It doesn’t mean that my work won’t sell, but opening night was my best shot, and my hopes were as high as my pockets are empty.

Damn it. My job at the coffee shop will cover my bills, but how am I supposed to buy art supplies and keep making work if I can’t sell a single piece? I thought this show was going to make me. I thought I’d have the money and respect to call myself a professional artist, finally.

I find my glasses, then turn my eyes to Alexander. My best friend’s breath rises and falls slowly, peacefully. He worked so hard helping me get ready for the show. I don’t know how I could have done it without him. He drove the illustrations to the gallery, designed and printed invitations for all of our friends, and cheerfully kept my chaotic life in order while I lost myself in the final week of work.

I just hope he’s not too disappointed that I didn’t make any cash.
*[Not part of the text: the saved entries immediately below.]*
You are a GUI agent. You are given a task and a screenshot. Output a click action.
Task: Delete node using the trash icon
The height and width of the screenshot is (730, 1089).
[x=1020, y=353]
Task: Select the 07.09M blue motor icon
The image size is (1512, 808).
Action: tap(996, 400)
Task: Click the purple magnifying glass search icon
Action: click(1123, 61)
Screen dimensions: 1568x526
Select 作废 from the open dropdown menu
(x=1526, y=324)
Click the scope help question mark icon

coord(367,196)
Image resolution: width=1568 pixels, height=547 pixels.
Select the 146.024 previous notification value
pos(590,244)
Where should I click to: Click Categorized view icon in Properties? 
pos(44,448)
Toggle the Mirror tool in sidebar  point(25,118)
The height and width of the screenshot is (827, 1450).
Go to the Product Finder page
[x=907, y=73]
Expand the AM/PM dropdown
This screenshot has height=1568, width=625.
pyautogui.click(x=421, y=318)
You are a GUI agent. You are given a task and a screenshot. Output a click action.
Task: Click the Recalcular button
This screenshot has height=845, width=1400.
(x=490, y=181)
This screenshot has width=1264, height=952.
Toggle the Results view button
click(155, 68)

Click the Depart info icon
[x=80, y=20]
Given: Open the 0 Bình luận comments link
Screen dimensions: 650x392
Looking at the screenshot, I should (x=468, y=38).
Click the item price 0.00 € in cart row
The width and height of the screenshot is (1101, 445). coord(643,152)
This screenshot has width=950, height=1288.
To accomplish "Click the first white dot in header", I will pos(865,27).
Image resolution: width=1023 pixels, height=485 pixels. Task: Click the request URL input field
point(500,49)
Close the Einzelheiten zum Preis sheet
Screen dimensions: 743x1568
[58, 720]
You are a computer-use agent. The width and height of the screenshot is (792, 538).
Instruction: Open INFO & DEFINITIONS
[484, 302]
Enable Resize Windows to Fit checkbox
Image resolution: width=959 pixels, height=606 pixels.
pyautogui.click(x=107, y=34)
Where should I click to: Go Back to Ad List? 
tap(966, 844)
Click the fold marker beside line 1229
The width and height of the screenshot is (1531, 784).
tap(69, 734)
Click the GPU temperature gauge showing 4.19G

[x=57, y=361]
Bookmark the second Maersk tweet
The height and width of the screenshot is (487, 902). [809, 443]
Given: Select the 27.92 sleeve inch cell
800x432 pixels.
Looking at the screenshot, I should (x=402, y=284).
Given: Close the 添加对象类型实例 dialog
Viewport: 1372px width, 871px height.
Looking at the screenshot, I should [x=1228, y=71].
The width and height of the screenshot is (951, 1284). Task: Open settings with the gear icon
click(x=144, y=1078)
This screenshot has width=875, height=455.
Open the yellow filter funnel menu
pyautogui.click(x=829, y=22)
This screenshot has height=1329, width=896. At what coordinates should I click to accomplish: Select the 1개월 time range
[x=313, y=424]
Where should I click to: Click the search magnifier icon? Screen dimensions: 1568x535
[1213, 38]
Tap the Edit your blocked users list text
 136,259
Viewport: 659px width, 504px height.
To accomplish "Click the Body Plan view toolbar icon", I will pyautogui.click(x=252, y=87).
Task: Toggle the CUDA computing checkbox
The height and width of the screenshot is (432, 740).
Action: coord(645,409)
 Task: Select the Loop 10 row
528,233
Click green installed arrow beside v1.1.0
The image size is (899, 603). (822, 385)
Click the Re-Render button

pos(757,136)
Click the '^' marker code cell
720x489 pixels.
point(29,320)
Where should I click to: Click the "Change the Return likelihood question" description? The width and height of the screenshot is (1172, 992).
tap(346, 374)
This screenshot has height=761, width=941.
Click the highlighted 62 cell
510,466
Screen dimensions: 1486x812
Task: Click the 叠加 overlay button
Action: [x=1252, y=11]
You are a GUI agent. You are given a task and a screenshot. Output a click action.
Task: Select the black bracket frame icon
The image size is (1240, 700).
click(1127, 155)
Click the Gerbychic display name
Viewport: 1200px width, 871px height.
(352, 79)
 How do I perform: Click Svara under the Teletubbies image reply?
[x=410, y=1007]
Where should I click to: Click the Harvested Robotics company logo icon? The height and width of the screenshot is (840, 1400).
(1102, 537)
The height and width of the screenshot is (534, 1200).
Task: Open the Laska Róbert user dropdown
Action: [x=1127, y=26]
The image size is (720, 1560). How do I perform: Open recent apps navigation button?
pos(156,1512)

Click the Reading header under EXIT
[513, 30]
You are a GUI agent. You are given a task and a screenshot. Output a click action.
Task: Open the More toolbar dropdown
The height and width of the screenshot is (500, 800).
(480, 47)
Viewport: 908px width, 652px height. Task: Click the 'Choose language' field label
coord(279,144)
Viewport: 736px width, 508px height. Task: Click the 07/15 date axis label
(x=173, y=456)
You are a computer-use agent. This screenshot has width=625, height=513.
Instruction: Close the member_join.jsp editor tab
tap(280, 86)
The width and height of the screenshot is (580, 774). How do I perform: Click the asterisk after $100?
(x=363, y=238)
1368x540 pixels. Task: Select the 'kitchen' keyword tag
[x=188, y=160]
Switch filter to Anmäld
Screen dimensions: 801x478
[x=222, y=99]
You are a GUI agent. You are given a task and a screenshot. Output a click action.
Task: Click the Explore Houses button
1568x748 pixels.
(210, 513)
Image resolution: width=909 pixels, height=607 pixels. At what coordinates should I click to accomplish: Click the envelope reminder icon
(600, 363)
I know he doesn’t actually care about what he lent me for art supplies—he’s told me enough times not to worry about it—but I still want to pay it back and show him that I’m not totally helpless.

Although honestly, without my best friend, I would be pretty damn helpless.

Morning light shines on Alexander’s soft, tan complexion. His ears stick out just a little, more noticeable since he keeps his curly, dark hair so neatly trimmed, only allowing a little length on top. He’s slim, about my height, with adorably round cheeks and a big wide smile that feels like a reward. There are freckles under his eyes and across the bridge of his nose, a darker brown than his skin.

Lying there and sleeping, his face is quiet, his lips only parting to let out the occasional soft whimper.

Instead of wallowing over my finances, I stroke the side of Alexander’s head, then crawl out of bed. I owe him breakfast, and since Sunday is one of the only days he actually sleeps in, I want to bring it to him in bed as an extra thanks.

“Good morning, Madame President,” I say with a formal bow to our cat. Alexander and I got her when we moved into our first apartment. She was actually just supposed to be my cat at first, but then Alexander and I kept living together, and now she’s kind of ours.

“How are you this fine morning?” I ask as I squat to pet her.

Madame President purrs, slightly annoyed by me, then arches her back and rubs against my leg.

“Very good,” I nod.

My favorite thing about our apartment is that it has a big kitchen in the back and a back door that opens onto a wide wooden porch and stairs that run down to the alley. At the start of the summer, especially, the light just pours in every morning, so I open the door to get some fresh air.

I’m in my sweatpants and a Fiona Apple T-shirt that Alexander found at a thrift store last year, so I put on an old Fiona Apple album and dance around while I make the food and brew coffee. I love cooking. It’s one of my favorite things to do, so I’m happy to cut fruit and whip eggs and fry up tempeh bacon strips. As the noises of the city start up outside, I tell Madame President about the art opening, delicately skipping past the issue of sales.

Then that old “Sleep to Dream” song comes on, and I end up swinging her in my arms, dancing around the kitchen.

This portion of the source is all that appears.